The smart money is that this is going to be bad news for the University of California.
But even then, patent experts suspected there were still some loose ends for the patent office to tie up. They were right. On Monday, the patent office declared an interference between 10 patent applications from UC and 13 patents issued to the Broad, as well as one pending patent application by the Broad.
“It looks like the patent office is going to need to make a decision one way or another about who got there first,” Jacob Sherkow, a patent expert at New York Law School, told me. Based on the outcome of earlier proceedings before the patent examiners, he says, “the smart money is that this is going to be bad news for the University of California.”
UC doesn’t see it this way. “This is all good news for UC,” says Eldora L. Ellison, the university’s outside patent counsel. “We expected that the office would declare an interference, so they could determine who was first to invent the use of CRISPR in eukaryotes.”
She says the proceeding favors UC because it places the Broad’s existing patents at risk, while UC’s existing portfolio of CRISPR patents, which it has already licensed to Caribou Biosciences, a firm co-founded by Doudna to handle licensing to biotech firms, is secure.
The Broad observed that the patent office “designated Broad, MIT and Harvard as the Senior Parties and [UC Berkeley] as the Junior Party,” which means Berkeley initially will have the burden of proof in showing that its patents covered eukaryotic cells. “This further underscores the significance of Broad’s prior claims,” the statement said.
Ellison says that issue will be covered in the proceeding’s first phase, which will take about a year. In the second phase, which will turn to who invented the relevant CRISPR technology first, the burden of proof may shift.
The patent office proceeding might be a minor legal sideshow if not for the billions of dollars that could be reaped by patent holders licensing CRISPR for use in agriculture, chemistry and medicine.

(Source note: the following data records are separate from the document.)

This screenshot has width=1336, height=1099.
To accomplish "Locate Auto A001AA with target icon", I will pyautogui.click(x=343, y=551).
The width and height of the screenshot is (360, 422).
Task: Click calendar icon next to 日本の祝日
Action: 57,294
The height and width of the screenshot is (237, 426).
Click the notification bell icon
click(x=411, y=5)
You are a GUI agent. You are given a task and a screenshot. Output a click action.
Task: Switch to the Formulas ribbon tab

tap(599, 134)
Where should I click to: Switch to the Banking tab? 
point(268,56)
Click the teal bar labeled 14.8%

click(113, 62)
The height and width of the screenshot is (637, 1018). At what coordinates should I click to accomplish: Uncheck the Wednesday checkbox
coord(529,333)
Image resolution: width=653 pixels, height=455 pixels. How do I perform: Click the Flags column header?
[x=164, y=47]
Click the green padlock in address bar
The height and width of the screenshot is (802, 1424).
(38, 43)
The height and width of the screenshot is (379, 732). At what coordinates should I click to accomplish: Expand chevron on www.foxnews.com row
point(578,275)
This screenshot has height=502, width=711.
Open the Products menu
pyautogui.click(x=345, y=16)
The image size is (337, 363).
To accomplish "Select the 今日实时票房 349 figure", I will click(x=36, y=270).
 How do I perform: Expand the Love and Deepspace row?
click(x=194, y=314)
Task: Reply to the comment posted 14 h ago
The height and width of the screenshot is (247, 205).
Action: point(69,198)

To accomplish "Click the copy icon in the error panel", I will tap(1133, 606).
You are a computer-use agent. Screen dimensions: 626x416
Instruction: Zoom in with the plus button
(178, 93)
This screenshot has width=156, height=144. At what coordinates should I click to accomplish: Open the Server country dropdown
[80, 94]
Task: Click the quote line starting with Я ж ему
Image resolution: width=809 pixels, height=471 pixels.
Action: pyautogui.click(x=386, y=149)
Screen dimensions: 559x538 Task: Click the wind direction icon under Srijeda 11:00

CRISPR allows the cutting and splicing of DNA sequences with unprecedented precision and speed, offering the possibility of splicing away genetic mutations that cause disability, making cells resistant to genetic disorders and creating plant strains immune to fungal diseases.
On the darker side, CRISPR may make it easier to create “designer babies” carrying characteristics parents demand, and that could be passed on to future generations with unexpected consequences.
One irony of the interference proceeding is that it’s an anachronism. The question of who was the first to invent used to outweigh the question of who applied for a patent first.
That changed in 2013, when the patent office switched to a standard under which whoever filed a patent application first was entitled to the patent, even if someone else was an earlier inventor.
Under the first-to-file standard, “interference” proceedings such as this one — in which the timing of an invention and the timing of a patent application may be in conflict — are no longer relevant. But the UC and Broad CRISPR patent applications predated the change.
Over the years, each of the institutions has tasted victory and defeat in their mutual contest over CRISPR priority. In an earlier interference proceeding brought by UC, patent authorities rejected its assertion that the Broad patents interfered with its own, but didn’t examine the question of who invented CRISPR first. But on Feb. 8, UC was awarded what seemed to be the all-encompassing patent.
That helps explain the desire in the biotech field for the two institutions to reach a deal with one another, such as a patent pool that would manage the license rights held by both UC and the Broad as a package. Though their patents cover the same general technology, they’re sufficiently distinct that commercial enterprises may have to pay for license rights from both institutions.
The Broad says a pool or other cooperative arrangement is its preferred solution, too. “For seven years, we have made many attempts to engage University of California, Berkeley,” it said this week. “Broad continues to call on UCB to join discussions for a patent pool or another coordinated licensing approach.” Thus far, UC has turned a cold shoulder to the idea.
12:32 p.m., June 27: This post has been updated to clarify the impact of the patent office proceeding on UC and the Broad Institute.